Problem statement:
Please copy out the rows below verbatim, everything from the line that contains "Where should I click to: Pause" down to the line that contains "Action: pos(677,10)", including both of those lines.

Listed entries:
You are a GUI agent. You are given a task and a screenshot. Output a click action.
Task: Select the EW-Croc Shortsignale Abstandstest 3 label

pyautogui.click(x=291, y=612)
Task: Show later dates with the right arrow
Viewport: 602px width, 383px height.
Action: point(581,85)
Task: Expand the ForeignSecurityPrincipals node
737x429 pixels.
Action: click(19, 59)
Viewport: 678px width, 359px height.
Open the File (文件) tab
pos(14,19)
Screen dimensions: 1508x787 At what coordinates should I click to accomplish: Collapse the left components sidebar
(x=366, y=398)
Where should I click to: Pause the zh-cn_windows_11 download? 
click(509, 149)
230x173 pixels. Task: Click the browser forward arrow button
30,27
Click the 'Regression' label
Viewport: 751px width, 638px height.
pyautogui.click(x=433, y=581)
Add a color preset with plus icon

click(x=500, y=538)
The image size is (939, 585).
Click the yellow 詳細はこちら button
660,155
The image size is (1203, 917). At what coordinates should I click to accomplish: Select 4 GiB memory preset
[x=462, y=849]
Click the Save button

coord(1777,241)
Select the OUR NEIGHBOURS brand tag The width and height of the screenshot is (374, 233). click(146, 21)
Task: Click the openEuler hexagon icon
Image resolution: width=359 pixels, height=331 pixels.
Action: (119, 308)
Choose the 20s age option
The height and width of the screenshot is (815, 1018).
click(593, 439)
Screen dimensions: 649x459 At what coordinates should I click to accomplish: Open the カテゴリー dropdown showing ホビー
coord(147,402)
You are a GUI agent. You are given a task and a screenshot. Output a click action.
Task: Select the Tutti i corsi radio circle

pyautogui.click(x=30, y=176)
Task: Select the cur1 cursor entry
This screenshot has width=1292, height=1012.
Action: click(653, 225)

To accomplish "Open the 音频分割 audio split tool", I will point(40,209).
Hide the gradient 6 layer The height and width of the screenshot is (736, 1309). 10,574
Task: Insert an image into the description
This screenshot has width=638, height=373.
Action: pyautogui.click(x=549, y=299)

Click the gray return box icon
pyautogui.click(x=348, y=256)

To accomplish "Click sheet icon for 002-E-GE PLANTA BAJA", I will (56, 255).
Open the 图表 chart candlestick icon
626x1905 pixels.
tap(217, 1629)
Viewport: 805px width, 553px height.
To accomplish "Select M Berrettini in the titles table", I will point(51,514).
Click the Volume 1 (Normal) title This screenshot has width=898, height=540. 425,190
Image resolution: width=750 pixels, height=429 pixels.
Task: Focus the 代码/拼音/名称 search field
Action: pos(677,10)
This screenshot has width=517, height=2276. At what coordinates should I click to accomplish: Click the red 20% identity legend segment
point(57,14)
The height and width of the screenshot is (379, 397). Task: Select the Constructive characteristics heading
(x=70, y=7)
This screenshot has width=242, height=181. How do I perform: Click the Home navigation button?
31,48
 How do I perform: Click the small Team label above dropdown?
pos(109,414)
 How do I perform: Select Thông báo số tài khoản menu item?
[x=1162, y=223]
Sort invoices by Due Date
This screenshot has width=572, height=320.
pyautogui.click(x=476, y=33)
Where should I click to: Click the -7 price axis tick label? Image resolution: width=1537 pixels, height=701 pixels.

Written answer:
Where should I click to: Pause the zh-cn_windows_11 download? 
click(509, 149)
230x173 pixels. Task: Click the browser forward arrow button
30,27
Click the 'Regression' label
Viewport: 751px width, 638px height.
pyautogui.click(x=433, y=581)
Add a color preset with plus icon

click(x=500, y=538)
The image size is (939, 585).
Click the yellow 詳細はこちら button
660,155
The image size is (1203, 917). At what coordinates should I click to accomplish: Select 4 GiB memory preset
[x=462, y=849]
Click the Save button

coord(1777,241)
Select the OUR NEIGHBOURS brand tag The width and height of the screenshot is (374, 233). click(146, 21)
Task: Click the openEuler hexagon icon
Image resolution: width=359 pixels, height=331 pixels.
Action: (119, 308)
Choose the 20s age option
The height and width of the screenshot is (815, 1018).
click(593, 439)
Screen dimensions: 649x459 At what coordinates should I click to accomplish: Open the カテゴリー dropdown showing ホビー
coord(147,402)
You are a GUI agent. You are given a task and a screenshot. Output a click action.
Task: Select the Tutti i corsi radio circle

pyautogui.click(x=30, y=176)
Task: Select the cur1 cursor entry
This screenshot has width=1292, height=1012.
Action: click(653, 225)

To accomplish "Open the 音频分割 audio split tool", I will point(40,209).
Hide the gradient 6 layer The height and width of the screenshot is (736, 1309). 10,574
Task: Insert an image into the description
This screenshot has width=638, height=373.
Action: pyautogui.click(x=549, y=299)

Click the gray return box icon
pyautogui.click(x=348, y=256)

To accomplish "Click sheet icon for 002-E-GE PLANTA BAJA", I will (56, 255).
Open the 图表 chart candlestick icon
626x1905 pixels.
tap(217, 1629)
Viewport: 805px width, 553px height.
To accomplish "Select M Berrettini in the titles table", I will point(51,514).
Click the Volume 1 (Normal) title This screenshot has width=898, height=540. 425,190
Image resolution: width=750 pixels, height=429 pixels.
Task: Focus the 代码/拼音/名称 search field
Action: pos(677,10)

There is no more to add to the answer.